At 10:37 a.m. Beirut time, the United States Navy LCU 1654 landing craft opened its bow ramp at Bain Militaire to allow 276 evacuees to board. U.S. diplomats in Lebanon had finished the truce arrangements needed for the evacuation only hours beforehand. Organisation on the ground within Beirut leant on the knowledge and connections of British Charge d'Affaires, Geoffrey Hancock, who used his good relations with parties involved in the conflict in efforts to assure security. The evacuees were unarmed, and were escorted by numerous Palestinian guerrillas and leftist Lebanese army soldiers. One family refused to continue with the evacuation when told, incorrectly, that their dog was not allowed.
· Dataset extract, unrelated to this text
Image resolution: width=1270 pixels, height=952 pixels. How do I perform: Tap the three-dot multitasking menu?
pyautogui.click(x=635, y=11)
After a 25-minute trip, the landing craft reached USS Spiegel Grove, which remained three miles offshore. The United States Sixth Fleet flagship, USS Little Rock, pulled alongside USS Spiegel Grove to greet the refugees on board. The United States convoy consisted of five ships in total. One of the escort ships was the USS Connole (FF 1056), and three Soviet warships, including Kerch, shadowed the fleet. USS Spiegel Grove then sailed to Piraeus, Greece, arriving on 22 June 1976.

==Second evacuation==
On 26 July 1976, the Sixth Fleet prepared to evacuate an additional 500 Americans and others from Lebanon. Dockside security was again provided by the Palestine Liberation Organization. Although 500 people were signed up to leave the country, only 155 Americans and 145 nationals of other countries were evacuated.